New England country bank note issues circulated widely in Boston. In 1824, six Boston banks joined with the Suffolk Bank of Boston to create a system for presenting country banks with their notes in volume, thus forcing them to hold higher reserves of specie. Soon after, the country banks agreed to keep deposits in the Suffolk Bank, resulting in the first arrangement for a clearing house for currencies of remote banks.
A note issued by one of New Jersey’s free banks. The bank’s name stresses the point that the note is backed by government bonds (stocks).
These deposits, a cheap source of funds, helped make the Suffolk Bank one of the most profitable in the country. The other Boston banks shared in this profit through their ownership of Suffolk stock, so the arrangement was hardly altruistic. As a result, however, the prevailing discounts on New England country bank notes in Boston fell. By 1825, country notes passed through the Suffolk system at par. New England was blessed with a uniform paper currency.
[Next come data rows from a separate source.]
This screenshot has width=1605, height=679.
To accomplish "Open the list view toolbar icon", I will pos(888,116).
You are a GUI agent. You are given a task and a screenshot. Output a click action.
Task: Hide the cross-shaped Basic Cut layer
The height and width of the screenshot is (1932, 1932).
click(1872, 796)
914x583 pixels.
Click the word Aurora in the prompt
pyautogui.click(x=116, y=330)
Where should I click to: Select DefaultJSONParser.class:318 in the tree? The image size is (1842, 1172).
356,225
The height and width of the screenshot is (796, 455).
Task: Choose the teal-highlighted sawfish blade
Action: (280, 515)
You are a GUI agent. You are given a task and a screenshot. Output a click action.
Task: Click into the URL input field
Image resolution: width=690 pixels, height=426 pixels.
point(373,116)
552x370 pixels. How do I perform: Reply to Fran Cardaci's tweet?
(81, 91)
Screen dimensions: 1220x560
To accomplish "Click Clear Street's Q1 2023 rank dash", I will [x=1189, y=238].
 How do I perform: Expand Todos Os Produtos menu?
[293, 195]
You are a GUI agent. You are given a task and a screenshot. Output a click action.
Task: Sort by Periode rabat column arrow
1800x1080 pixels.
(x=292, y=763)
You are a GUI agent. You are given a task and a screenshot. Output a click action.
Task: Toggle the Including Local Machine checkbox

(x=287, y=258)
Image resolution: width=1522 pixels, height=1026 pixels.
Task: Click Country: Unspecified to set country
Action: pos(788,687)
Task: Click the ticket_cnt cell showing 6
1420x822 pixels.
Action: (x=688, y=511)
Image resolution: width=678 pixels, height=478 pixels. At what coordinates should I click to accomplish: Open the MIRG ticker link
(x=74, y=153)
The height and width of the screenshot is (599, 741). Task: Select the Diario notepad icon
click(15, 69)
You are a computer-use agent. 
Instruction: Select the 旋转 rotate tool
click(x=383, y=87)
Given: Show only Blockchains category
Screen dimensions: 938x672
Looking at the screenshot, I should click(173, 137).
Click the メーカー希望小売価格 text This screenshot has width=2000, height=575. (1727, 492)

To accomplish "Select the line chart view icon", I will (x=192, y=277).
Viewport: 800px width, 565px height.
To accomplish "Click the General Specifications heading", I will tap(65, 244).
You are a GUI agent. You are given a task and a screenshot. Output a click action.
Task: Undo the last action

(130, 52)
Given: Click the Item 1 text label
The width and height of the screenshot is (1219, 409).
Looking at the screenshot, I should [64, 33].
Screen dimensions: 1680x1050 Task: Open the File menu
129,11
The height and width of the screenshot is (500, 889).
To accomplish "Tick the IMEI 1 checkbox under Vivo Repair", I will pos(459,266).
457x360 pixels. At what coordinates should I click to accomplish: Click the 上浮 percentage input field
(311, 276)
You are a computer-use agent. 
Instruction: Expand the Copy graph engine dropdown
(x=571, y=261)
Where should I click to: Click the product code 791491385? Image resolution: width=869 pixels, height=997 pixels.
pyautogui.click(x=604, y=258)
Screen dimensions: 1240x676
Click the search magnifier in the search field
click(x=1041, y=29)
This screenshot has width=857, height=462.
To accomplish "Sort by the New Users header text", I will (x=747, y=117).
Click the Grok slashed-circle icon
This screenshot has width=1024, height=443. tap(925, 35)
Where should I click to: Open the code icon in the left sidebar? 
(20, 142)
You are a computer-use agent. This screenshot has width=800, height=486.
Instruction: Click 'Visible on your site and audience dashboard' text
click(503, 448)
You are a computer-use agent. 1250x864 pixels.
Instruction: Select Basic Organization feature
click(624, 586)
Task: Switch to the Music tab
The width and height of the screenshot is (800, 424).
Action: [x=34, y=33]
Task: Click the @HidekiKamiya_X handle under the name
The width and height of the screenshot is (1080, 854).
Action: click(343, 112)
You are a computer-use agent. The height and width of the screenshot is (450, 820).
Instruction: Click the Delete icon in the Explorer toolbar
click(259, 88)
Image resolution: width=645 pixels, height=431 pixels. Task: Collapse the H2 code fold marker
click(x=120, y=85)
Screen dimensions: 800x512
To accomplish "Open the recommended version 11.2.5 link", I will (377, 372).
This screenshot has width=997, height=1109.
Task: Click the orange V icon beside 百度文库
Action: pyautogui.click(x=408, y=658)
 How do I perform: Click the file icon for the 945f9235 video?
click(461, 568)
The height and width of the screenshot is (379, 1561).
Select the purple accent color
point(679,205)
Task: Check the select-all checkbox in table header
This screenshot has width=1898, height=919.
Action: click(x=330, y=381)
The Suffolk Bank continued as the agency for clearing New England notes until 1858, when some new Boston banks and some country banks that resented the dictatorial policies of the Suffolk Bank organized a rival institution. During the Civil War, federal legislation did away with state bank notes and the need for such regional systems, but the Suffolk system was the predecessor to the modern practice of requiring reserve deposits of member banks in the Federal Reserve System.